What Does Waste Management Cost?

Managing waste properly requires significant investment. In 2020, about US$250 billion was spent globally on waste collection, recycling, and facilities, an amount similar to the cost of global natural disasters. When environmental and health impacts are included, the true cost rises to US$360 billion.

Dumping and open burning may appear cheaper but cause far greater long-term damage. Research shows that providing even simple waste services saves more money and protects communities.

Scenarios for the Future

The report outlines three possible pathways:

  • Waste Management as Usual: Waste continues increasing, and pollution worsens.

  • Waste Under Control: Waste grows more slowly; universal waste collection is achieved; uncontrolled dumping ends by 2050.

  • Circular Economy: Waste prevention becomes a priority, less waste is produced every year, recycling improves to 60%, and disposal without treatment is eliminated globally by 2050.

How Can Our Communities Improve Waste Management?

Communities need regular waste collection, nearby facilities for sorting and recycling, safe treatment for waste that cannot be recycled, financial support, strong rules preventing burning and dumping, and widespread knowledge about proper waste practices.
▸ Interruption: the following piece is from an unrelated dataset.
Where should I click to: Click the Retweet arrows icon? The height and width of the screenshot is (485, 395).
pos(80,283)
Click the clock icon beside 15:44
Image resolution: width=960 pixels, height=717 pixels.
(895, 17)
How Can We Make a Difference?

Engaging Governments

Youth can encourage governments to ban harmful single-use products, implement producer responsibility policies, create circular economy roadmaps, and model good behaviour by reducing waste in public institutions.

Engaging Businesses

Businesses significantly influence waste generation. By pushing companies toward refill systems and reusable packaging, large amounts of waste can be prevented.

Acting in Schools and Universities

Young people can create sustainability clubs, conduct waste audits, run awareness campaigns, and introduce composting systems. Encouraging teachers to include solid waste management and circular economy models in their lessons helps build long-term understanding.

Acting in the Community

Simple actions like organizing cleanups, carrying reusable bottles, refusing single-use plastics, and separating household waste contribute greatly to reducing pollution.

Personal Actions

Commit to Preventing Waste

Avoid unnecessary purchases, prioritize refillable options, and reuse what you already have. These small decisions collectively make a large impact.

Start a Circular Economy Business

Entrepreneurship offers many opportunities in a zero-waste world. Ideas include waste collection apps, awareness platforms, refill shops, sharing libraries, AI-driven sorting tools, and food-waste solutions like composting, biochar, insect farming, briquettes, and biogas.

Youth Leadership – The Mottainai Declaration

The Mottainai Youth Declaration represents global youth voices calling for circularity, zero waste, and strong partnerships between governments, businesses, and civil society to build an inclusive and sustainable future.

Conclusion

Young people are essential in shaping a future free from waste and environmental harm. Whether by influencing governments, creating innovative businesses, or making responsible daily choices, youth can lead the movement toward a circular, zero-waste world. The question isn’t whether change is possible—it’s where each young person will choose to begin.